Selain itu, tim juga menggunakan model matematis baru untuk menyimpulkan populasi galaksi tidak dapat mampu diamati oleh teleskop
saat ini. Pendekatan ini mengarah pada kesimpulan mengejutkan yang memprediksi peningkatan drastis jumlah populasi galaksi yang kita amati saat ini, sekaligus massa galaksi. Dipastikan ada 90 persen galaksi di alam semesta teramati yang terlalu redup
dan terlalu jauh untuk diamati oleh teleskop saat ini. Galaksi kecil dan redup dalam jumlah yang sangat besar ini berasal dari alam semesta awal, yang selanjutnya bergabung dari waktu ke waktu menjadi galaksi-galaksi raksasa di alam semesta modern.

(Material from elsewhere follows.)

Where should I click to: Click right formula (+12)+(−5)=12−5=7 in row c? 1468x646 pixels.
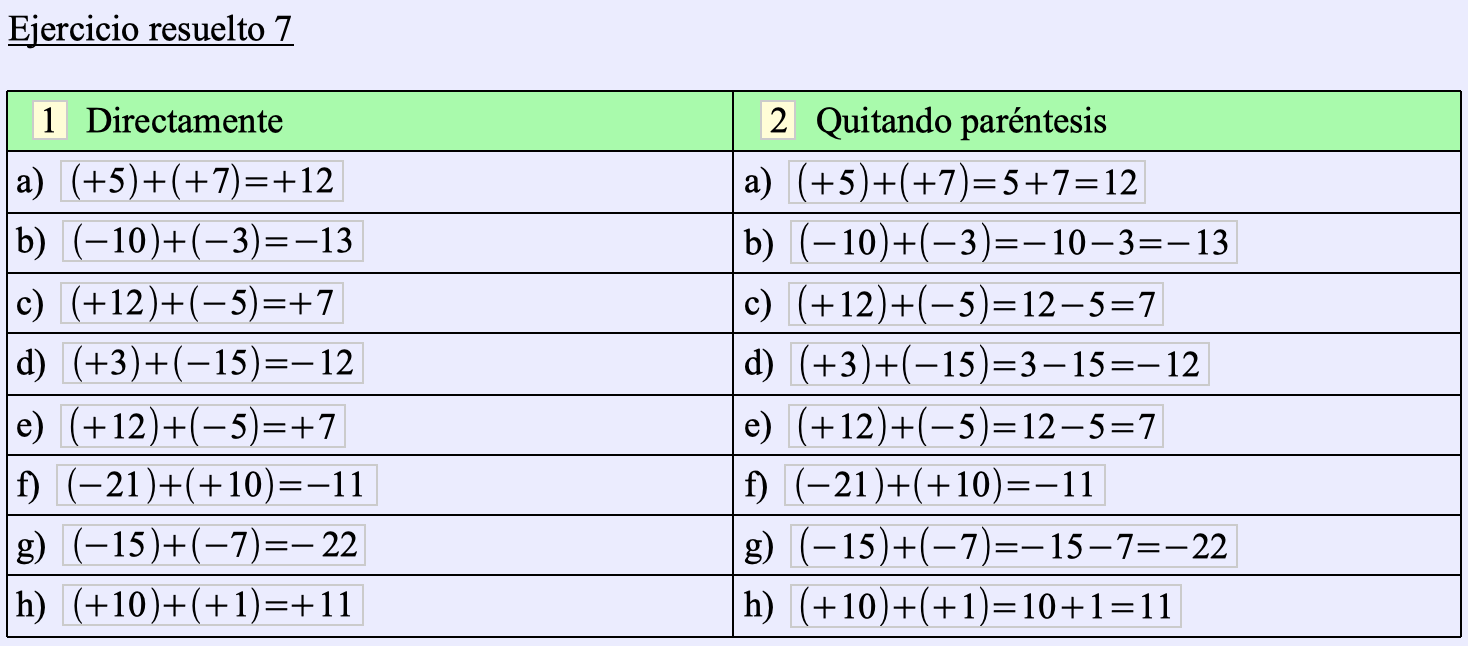click(x=976, y=305)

"Mengejutkan, pikiran ada lebih dari 90 persen galaksi di alam semesta yang belum
dipelajari. Siapa yang tahu sifat menarik apa yang akan kita dapatkan, saat
kita menemukan mereka menggunakan teleskop generasi masa depan?

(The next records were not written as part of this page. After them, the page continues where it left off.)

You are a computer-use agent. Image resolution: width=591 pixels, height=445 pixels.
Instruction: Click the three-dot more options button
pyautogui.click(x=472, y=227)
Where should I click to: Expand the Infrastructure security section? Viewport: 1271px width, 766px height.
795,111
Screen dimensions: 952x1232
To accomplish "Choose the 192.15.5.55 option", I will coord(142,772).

Dalam waktu dekat, Teleskop Antariksa James Webb mampu mempelajari galaksi-galaksi
ultra redup ini,” tutur Conselice.
Menurunnya
jumlah populasi galaksi seiring waktu juga berkontibusi untuk menyelesaikan paradoks Olbers (pertama kali dirumuskan pada awal 1800-an oleh
astronom Jerman Heinrich Wilhelm Olbers). Jika alam semesta mengandung bintang dalam jumlah tak terhingga, mengapa langit gelap saat malam hari? Tim sampai
pada kesimpulan bahwa alam semesta memang terdiri dari galaksi yang melimpah
ruah, pada prinsipnya, setiap jalur langit mengandung bagian dari sebuah
galaksi.
Namun,
cahaya bintang yang bersumber dari galaksi tidak dapat dilihat oleh mata manusia dan teleskop
paling modern, karena faktor-faktor yang mengurangi jumlah cahaya kasat mata dan ultraviolet. Faktor-faktor tersebut adalah reddening atau pergeseran merah cahaya yang
disebabkan ekspansi ruang, sifat alam semesta yang dinamis, dan
penyerapan cahaya oleh debu dan gas antargalaksi. Saat digabungkan, semua faktor tersebut membuat langit gelap pada malam hari menurut penglihatan kita.

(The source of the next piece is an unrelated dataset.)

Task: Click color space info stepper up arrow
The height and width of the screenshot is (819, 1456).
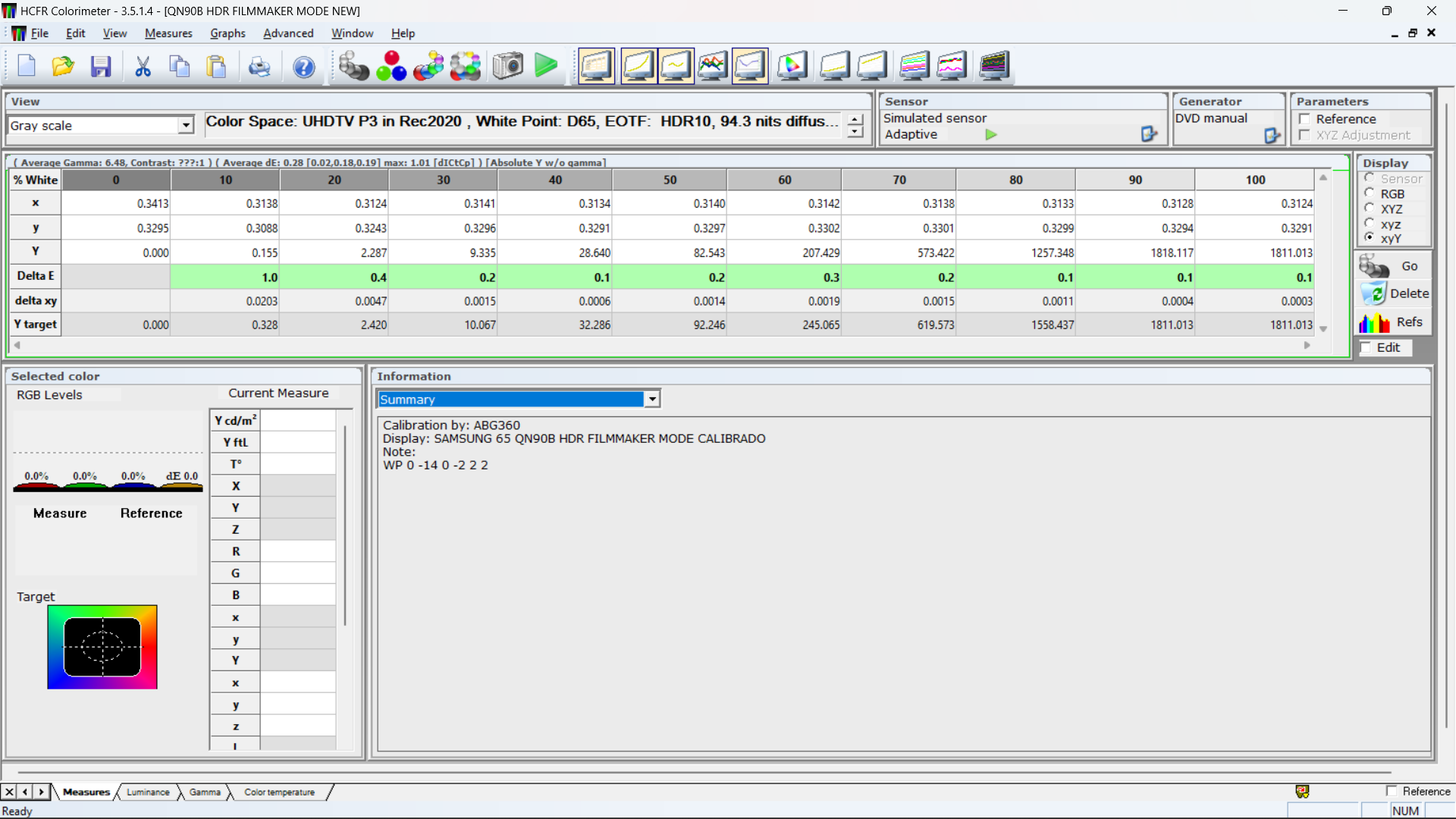Action: [855, 120]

Teleskop Antariksa Hubble adalah proyek kerjasama internasional antara NASA dan ESA. Pusat Penerbangan Antariksa Goddard NASA di Greenbelt,
Maryland, mengoperasikan teleskop. The
Space Telescope Science Institute (STScI) di Baltimore, Maryland, melakukan pengoperasian sains Hubble. STScI dioperasikan untuk NASA oleh Association of Universities for Research in Astronomy di Washington, D.C.